Recorded music changed all of that.  Now, the cost of gaining access to a single performance is perhaps the lowest it has ever been in history, in part because of the industrial nature of the recorded sound industry.  Just as a manufacturer can reduce the cost of a product through mass manufacture, a consumer of music can reduce the cost of a performance by purchasing the recorded version, and participating in multiple listening episodes over time, without sacrificing the fact that she is listening to a unique performance.  The cost of attending a performance is now divided so many times that each episode becomes as nearly free as it is possible to be, while the unique quality of the recorded session remains captured technologically – stuck in a moment, to borrow a phrase from U2, that we don’t want to get out of.

Michael Jackson is one of the best examples of what I am talking about.  Millions of fans love Michael Jackson’s work.  Millions of anti-fans have for long been very critical.  For the critics, it is the very recorded nature of his music that leads to the problem.  His songs have been recorded, and played, replayed, and then replayed again so often that their cost has been reduced, globally, for all of us, to nothing.  We can hear Michael Jackson at the drop of a hat.  Like Theodor Adorno, this causes many to criticize Jackson’s music as ‘low culture” – cheap; a-dime-a-dozen music that lacks artistry, originality, or even meaning.  All of these things, his critics note, seem to have been siphoned away, or better, leeched out, because of the fact of the existence, and re-performance or, the multiple recorded copies of nearly every musical act Jackson ever engaged in.  By this logic, because of the very number of fans Jackson has, and their avid devotion to his music, he is, ipso facto, not a great artist, nor even, perhaps, an artist at all.  He is overplayed.

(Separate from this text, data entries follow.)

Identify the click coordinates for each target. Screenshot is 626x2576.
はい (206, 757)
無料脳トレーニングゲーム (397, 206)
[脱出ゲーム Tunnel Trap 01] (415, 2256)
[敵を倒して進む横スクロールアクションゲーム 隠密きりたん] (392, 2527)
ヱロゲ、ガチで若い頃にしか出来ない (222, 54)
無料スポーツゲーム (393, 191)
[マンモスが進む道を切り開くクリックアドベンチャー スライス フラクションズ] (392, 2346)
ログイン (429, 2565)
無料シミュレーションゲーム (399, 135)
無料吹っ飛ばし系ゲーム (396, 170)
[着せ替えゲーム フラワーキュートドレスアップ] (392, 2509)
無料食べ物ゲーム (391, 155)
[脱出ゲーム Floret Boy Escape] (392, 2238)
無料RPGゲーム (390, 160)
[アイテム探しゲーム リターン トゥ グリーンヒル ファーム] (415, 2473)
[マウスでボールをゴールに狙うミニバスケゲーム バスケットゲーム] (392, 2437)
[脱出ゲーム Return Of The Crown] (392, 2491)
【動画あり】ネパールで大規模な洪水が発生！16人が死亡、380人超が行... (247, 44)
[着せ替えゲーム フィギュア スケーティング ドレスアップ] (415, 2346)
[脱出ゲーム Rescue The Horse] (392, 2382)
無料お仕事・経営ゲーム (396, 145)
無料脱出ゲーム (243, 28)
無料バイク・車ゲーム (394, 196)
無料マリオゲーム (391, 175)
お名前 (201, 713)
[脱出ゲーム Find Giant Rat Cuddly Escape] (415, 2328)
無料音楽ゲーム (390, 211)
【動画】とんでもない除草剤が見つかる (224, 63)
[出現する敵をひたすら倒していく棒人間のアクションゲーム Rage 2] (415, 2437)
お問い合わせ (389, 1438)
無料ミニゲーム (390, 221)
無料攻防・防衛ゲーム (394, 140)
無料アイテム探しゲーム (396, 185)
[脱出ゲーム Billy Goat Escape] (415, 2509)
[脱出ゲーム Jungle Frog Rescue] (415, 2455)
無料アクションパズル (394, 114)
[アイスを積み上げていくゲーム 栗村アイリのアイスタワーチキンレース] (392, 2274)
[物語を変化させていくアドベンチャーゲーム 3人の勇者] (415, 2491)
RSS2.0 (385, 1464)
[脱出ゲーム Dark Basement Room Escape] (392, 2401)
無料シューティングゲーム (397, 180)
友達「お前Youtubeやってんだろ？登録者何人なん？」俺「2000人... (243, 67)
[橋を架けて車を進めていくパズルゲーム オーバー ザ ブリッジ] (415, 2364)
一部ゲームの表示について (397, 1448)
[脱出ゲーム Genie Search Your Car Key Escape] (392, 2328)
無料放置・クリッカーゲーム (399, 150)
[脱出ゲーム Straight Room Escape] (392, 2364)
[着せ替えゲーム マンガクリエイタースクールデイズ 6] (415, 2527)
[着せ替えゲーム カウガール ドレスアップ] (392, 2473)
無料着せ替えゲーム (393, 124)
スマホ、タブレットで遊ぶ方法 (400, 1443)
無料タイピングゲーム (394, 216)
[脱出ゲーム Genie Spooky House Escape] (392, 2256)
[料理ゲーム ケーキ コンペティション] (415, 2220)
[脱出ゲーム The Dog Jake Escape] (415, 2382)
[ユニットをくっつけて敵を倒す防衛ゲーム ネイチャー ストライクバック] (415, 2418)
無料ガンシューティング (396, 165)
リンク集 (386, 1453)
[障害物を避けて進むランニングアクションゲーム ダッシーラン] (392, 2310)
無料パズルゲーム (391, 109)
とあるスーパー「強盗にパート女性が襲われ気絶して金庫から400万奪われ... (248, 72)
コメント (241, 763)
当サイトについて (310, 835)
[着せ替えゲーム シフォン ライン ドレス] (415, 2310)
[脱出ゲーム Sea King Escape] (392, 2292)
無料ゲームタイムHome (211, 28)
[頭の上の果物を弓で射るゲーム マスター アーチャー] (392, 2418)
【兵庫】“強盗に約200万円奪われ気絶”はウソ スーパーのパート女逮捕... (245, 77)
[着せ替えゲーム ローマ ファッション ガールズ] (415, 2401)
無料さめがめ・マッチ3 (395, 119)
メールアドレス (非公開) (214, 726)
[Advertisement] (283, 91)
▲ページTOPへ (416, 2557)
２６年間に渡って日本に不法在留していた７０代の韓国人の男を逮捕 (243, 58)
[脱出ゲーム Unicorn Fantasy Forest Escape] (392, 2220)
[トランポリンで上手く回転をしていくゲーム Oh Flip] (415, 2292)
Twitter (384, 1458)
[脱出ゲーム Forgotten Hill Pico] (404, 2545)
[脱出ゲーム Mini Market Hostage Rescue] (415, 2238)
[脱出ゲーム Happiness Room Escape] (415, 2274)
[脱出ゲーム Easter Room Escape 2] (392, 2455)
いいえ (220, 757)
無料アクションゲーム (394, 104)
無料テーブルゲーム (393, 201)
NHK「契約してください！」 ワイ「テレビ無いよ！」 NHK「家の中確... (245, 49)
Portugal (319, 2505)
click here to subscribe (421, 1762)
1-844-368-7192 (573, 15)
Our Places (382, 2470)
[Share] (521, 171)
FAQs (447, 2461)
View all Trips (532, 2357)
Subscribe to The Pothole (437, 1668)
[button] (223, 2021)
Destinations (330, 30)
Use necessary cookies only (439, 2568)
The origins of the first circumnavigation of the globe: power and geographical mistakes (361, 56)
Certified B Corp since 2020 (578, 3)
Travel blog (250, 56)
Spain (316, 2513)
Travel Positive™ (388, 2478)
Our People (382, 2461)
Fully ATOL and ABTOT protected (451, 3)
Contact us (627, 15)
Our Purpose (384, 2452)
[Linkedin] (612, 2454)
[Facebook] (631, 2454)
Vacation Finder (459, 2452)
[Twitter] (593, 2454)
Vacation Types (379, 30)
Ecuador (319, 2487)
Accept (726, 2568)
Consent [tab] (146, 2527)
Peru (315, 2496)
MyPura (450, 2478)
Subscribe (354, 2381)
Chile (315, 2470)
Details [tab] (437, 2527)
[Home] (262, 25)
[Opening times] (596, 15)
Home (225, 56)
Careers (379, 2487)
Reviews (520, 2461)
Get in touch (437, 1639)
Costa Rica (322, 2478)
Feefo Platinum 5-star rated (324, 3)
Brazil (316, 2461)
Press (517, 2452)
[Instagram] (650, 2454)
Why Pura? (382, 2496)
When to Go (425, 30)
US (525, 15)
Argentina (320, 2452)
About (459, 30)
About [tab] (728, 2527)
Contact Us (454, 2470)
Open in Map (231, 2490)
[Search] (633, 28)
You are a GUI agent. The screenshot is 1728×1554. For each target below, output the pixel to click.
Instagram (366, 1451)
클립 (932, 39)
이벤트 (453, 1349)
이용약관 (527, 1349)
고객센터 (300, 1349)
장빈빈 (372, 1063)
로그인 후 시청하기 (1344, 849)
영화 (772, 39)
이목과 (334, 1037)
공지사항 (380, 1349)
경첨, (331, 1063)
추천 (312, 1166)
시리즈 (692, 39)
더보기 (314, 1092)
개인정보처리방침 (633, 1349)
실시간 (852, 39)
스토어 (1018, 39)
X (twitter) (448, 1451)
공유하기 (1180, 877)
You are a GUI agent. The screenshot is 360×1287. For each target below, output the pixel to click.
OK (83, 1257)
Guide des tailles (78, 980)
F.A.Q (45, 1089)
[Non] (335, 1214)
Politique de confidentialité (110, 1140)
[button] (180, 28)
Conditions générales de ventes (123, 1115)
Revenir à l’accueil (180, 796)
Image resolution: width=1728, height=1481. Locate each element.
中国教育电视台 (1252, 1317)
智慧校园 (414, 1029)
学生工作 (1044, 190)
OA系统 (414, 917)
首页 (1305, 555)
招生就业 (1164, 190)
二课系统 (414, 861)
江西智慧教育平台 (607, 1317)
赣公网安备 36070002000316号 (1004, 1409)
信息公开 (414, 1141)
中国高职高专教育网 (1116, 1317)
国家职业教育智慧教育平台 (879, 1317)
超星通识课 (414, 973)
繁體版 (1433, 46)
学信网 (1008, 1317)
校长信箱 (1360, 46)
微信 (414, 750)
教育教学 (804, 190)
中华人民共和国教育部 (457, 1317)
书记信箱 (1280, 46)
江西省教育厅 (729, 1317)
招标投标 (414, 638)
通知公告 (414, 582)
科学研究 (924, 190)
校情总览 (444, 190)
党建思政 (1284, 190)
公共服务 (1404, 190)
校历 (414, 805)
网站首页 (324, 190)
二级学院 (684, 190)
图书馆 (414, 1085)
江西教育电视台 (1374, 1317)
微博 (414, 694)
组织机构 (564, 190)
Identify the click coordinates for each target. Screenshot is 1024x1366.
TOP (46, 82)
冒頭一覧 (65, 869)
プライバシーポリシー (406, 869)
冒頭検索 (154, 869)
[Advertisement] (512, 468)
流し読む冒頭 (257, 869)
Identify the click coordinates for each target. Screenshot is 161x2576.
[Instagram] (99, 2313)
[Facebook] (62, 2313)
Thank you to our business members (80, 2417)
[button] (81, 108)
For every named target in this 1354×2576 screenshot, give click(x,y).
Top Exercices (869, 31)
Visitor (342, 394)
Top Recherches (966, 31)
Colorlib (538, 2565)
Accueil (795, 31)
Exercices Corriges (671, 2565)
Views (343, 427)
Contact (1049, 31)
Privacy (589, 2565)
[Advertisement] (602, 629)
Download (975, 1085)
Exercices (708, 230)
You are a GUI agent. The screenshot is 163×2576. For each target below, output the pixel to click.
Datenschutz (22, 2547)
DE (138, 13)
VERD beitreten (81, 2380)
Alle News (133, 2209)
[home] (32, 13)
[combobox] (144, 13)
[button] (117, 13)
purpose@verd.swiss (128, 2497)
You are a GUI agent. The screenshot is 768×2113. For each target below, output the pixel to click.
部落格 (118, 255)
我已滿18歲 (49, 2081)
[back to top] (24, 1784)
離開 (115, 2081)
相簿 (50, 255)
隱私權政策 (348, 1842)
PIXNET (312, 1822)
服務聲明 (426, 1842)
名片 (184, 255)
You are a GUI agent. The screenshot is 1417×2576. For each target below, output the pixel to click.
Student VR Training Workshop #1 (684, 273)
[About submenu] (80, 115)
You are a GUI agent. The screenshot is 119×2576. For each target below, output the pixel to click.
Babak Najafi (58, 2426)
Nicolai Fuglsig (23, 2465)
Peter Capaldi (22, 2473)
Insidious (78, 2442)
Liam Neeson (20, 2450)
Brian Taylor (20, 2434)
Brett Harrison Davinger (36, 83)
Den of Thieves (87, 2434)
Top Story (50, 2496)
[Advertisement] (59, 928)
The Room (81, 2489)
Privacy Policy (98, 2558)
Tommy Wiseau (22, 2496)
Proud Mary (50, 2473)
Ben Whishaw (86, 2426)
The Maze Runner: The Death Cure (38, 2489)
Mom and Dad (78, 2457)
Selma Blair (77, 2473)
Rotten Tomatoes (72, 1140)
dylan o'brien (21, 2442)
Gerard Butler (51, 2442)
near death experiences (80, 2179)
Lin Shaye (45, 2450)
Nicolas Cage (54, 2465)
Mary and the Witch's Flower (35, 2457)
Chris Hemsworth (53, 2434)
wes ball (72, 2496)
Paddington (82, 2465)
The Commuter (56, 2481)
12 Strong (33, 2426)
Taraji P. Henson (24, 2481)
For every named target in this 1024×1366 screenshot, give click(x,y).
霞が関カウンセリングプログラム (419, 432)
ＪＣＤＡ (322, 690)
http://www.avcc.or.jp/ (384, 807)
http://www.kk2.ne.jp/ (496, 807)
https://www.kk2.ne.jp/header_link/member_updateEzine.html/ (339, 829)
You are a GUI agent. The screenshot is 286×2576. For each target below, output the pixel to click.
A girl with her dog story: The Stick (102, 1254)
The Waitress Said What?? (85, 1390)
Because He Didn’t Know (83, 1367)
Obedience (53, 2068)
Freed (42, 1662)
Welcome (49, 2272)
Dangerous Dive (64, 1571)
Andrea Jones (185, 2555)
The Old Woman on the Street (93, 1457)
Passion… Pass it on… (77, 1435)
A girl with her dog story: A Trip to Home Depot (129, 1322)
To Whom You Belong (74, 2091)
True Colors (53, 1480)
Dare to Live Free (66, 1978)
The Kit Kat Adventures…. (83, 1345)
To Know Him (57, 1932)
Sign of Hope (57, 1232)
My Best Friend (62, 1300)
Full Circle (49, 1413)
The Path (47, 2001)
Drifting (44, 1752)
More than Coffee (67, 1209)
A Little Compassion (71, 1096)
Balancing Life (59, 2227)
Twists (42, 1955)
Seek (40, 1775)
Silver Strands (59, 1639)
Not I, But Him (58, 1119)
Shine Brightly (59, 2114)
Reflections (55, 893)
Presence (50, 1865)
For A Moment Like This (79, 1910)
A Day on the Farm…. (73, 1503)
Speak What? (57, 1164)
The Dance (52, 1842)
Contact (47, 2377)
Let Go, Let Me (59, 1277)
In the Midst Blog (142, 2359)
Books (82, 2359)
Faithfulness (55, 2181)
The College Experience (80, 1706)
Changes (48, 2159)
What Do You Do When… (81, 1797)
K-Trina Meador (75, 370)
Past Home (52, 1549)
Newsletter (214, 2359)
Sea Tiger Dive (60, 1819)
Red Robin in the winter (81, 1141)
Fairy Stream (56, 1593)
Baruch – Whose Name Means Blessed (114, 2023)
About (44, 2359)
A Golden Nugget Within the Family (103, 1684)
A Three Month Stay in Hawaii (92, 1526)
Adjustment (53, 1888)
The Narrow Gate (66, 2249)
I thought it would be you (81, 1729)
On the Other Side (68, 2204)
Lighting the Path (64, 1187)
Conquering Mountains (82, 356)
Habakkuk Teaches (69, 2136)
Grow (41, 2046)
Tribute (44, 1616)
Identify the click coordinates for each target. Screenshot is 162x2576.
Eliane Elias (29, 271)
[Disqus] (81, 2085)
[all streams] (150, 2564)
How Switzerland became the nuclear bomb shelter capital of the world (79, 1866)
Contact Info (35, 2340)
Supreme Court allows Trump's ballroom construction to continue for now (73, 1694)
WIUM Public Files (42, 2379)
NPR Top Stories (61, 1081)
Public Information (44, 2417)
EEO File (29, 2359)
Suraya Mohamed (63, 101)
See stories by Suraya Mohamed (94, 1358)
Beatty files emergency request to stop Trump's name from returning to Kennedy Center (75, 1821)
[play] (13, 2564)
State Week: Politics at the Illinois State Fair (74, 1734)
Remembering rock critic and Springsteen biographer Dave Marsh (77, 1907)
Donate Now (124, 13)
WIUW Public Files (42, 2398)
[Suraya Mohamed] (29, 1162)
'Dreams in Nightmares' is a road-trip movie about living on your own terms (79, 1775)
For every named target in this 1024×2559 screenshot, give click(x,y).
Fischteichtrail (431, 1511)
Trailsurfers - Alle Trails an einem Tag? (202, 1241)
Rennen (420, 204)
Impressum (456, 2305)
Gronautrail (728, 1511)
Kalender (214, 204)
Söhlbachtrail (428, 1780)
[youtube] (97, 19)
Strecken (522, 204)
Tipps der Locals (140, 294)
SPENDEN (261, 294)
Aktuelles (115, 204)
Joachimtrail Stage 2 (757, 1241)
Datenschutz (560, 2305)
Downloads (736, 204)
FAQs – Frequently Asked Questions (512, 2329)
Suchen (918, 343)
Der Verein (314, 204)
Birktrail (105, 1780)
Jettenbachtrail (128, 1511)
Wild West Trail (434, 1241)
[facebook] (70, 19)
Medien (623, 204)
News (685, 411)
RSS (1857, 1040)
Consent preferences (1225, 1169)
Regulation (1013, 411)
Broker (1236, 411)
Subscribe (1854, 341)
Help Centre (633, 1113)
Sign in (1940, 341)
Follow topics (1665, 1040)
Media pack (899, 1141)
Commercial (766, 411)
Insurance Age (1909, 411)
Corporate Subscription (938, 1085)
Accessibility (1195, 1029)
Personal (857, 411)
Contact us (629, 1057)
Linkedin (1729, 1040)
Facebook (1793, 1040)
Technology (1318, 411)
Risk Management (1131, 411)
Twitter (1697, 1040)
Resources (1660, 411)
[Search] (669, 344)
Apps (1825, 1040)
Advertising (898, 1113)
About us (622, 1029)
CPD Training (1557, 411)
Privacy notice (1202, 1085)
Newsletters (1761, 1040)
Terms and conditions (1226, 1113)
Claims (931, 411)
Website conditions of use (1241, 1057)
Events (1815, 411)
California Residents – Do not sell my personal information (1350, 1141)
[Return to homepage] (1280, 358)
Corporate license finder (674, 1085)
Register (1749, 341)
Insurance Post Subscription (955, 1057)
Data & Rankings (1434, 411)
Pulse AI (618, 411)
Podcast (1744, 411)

For fans, this overplayed reality is evidence of his greatness and originality.  His music was so unique, and so appealing in meaningful, though not always definable, ways that millions of people came to want to hear his songs regularly, and shelled out the next to nothing it cost to do so.  If millions were moved by him, and wished to replay him, there must be some human, some artistic, quality to his songs, and thus perhaps to Jackson himself.

In both cases, the real claim Jackson has to authenticity exists in both his fans and his anti-fans.  Let’s face it, the wearing of a cod-piece and and a single jewelled glove, no matter how you look at it, is an affectation – a performance.  To find meaning in that act requires a personal leap of imagination, and of identification with whatever images are brought to mind by that performance.  It is, in short, a personal choice to assign importance to a pop star.  On the other hand, to give Jackson’s performance the time of day – to notice and be critical of the gloved-one and his glove and crotch patch – is to react to his image and repetitive presence.  Indifference to Michael Jackson is an attitude almost unheard of among people 50 years old or younger, and among many older than 50 as well.  It is for this reason, not just because so many people were fans, but because so many were decidedly anti-fans, even making purchasing decisions based on whether Jacko’s name was associated with a product, that Jackson is/was famous.

Jackson’s body has died.  But Michael Jackson, the beloved gloved one, wacko-Jacko, the King of Pop, remains alive to most of us because we have invested so little in re-playing his work so often.  He speaks to us now, as he always has, through his music, his costumes, and his dancing, and our own industrial reproduction of each of his unique acts.  Like John Lennon and Elvis Presley, and Bruce Lee, Michael Jackson is alive and well and living in our iPods.